* Prompt *
Every record must be copied exactly.
★ ★ ★ ★ ★
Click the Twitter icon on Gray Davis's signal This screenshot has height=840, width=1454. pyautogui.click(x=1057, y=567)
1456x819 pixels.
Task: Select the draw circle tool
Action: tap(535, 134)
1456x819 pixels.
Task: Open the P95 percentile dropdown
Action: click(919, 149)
★ ★ ★ ★ ★
* Reply *
Click the Twitter icon on Gray Davis's signal This screenshot has height=840, width=1454. pyautogui.click(x=1057, y=567)
1456x819 pixels.
Task: Select the draw circle tool
Action: tap(535, 134)
1456x819 pixels.
Task: Open the P95 percentile dropdown
Action: click(919, 149)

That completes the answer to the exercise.